And, yes, if you aren't into baseball to the degree that you know what the title refers to, don't worry because he explains it (from the mound). And, this time out, he shows us just how dangerous the sport can get.

As typical noir thrillers begin with a babe showing up in a PI's office with a sob story or a plea for justice, Adcock's office is a stadium with a bullpen. And the lady, Tiff Tate, has a day job most of us never knew existed. But Adcock knew, as any pro in the sport knows. She's a PR sylist to the stars. That's Sport stars, aka, players. Yes, the big money team heros need an image-maker just as much as they need an agent (though it may not always be apparent).

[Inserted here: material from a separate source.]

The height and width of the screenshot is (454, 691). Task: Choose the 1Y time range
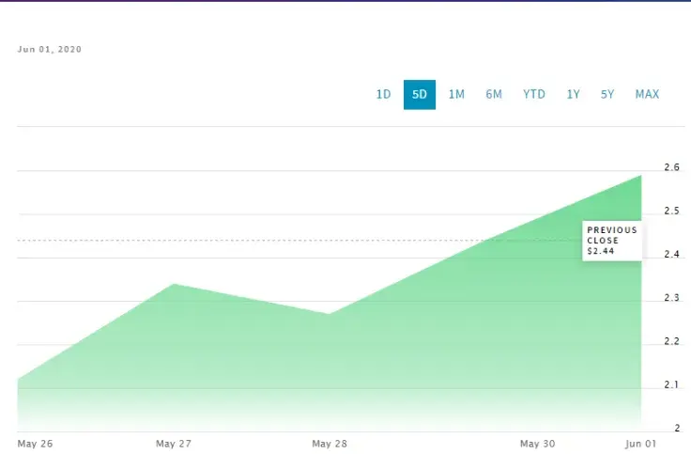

She comes up to Johnny while he's busy after a game shelling sunflower seeds with a story that could make headlines. Tiff has a new client, rookie phenom Yonel Ruiz (more than a little patterned on Yasiel Puig, the Cuban phenom with the Dodgers. Ya' think?) It turns out that the mystery of how Ruiz landed on an American baseline comes down to a Venezuelan cartel who smuggled him out of Castroland.

But that wasn't out of the goodness in their hearts. These boys know a thing or two about protecting an investment and they're holding the refugee's family hostage back in Cuba for their cut of Ruiz's pie and, since Ruiz has been doing better than they expected, they want a bigger slice than that negotiated before he left the island. Maybe they didn't know how big a splash their baseball player was going to make on American fans and the subsequent payday he would command in a second season.

They certainly don't follow rules of good conduct. According to Tiff, La Loba ("The [female] Wolf"), the cartel's assassin, is on her way to work things out. Johnny, who had been worrying about the team making the playoffs, is picking up that Tiff isn't telling him the whole story. That's all he needs, a client holding back vital information. Looking into it, he finds secrets and a growing climate of fear around Ruiz as the bodies start falling.

Adcock is a well-rounded guy and a bit of a babe magnet. He's got a steady girlfriend, but there comes a time when he's obliged out of fear to bed two women in the same night.

Not quite as sharply plotted as "The Setup Man," Monday's first Adcock thriller, but he continues to load his game with uproarious fun and a spunky hero in a surprising context. It's a must for baseball fans who will know the acronyms, like HP for home plate.